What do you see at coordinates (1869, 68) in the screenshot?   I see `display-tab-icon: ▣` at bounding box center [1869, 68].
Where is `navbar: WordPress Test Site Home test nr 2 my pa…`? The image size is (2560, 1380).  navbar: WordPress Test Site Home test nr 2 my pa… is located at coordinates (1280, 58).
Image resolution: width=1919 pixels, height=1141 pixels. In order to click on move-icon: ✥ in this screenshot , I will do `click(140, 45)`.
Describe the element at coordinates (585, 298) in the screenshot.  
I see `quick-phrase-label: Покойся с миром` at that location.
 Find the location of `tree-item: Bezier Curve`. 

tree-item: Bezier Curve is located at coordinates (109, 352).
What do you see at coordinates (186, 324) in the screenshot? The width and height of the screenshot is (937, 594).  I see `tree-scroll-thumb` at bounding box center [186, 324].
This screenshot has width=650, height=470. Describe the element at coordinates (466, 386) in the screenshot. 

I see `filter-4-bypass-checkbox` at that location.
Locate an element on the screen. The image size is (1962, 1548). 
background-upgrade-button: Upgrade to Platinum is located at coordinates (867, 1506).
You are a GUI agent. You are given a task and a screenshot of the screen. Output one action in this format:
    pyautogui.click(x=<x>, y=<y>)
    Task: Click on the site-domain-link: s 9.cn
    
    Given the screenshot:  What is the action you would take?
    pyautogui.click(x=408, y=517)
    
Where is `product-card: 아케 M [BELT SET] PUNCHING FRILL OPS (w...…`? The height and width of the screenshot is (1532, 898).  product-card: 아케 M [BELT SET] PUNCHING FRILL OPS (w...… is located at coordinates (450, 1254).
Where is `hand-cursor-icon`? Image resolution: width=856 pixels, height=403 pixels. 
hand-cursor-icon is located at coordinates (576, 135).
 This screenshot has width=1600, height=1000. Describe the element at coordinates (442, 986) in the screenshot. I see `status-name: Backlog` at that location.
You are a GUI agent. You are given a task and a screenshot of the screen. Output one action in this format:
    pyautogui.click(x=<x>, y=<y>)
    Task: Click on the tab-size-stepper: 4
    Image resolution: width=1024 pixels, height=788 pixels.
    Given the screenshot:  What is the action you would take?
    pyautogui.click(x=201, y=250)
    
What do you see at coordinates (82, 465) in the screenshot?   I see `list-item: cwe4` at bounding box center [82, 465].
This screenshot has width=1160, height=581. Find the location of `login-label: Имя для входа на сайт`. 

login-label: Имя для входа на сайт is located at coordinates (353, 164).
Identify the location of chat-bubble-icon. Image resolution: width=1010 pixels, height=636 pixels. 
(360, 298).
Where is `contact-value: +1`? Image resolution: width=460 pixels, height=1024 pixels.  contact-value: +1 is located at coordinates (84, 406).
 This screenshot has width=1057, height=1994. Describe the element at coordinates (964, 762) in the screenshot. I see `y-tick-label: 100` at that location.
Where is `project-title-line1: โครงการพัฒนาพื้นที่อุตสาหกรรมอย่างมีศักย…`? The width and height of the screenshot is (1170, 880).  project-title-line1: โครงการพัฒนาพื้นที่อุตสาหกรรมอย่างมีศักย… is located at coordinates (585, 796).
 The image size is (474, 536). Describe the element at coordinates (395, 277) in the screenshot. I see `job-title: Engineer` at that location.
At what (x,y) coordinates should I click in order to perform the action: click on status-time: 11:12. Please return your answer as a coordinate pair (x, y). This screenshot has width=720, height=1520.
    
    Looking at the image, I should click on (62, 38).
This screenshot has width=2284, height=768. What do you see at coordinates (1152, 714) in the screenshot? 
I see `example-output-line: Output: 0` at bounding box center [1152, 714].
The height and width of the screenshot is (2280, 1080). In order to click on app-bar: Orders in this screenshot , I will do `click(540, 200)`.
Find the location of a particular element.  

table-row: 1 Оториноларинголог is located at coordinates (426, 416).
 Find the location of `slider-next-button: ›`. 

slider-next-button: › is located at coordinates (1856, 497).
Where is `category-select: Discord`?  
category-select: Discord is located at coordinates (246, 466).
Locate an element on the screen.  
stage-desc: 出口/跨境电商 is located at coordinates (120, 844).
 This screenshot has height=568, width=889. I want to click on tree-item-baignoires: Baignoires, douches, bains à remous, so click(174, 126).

◆ ◆ ◆ ◆ ◆ ◆ ◆

- Work item -
Copy out the part of the listing above that opens with the line containing "pixels, height=403 pixels." and closes with the line containing "This screenshot has width=1600, height=1000.", both of those lines included, reproducing each line without change.

- Solution for this task -
Where is `hand-cursor-icon`? Image resolution: width=856 pixels, height=403 pixels. 
hand-cursor-icon is located at coordinates (576, 135).
 This screenshot has width=1600, height=1000. Describe the element at coordinates (442, 986) in the screenshot. I see `status-name: Backlog` at that location.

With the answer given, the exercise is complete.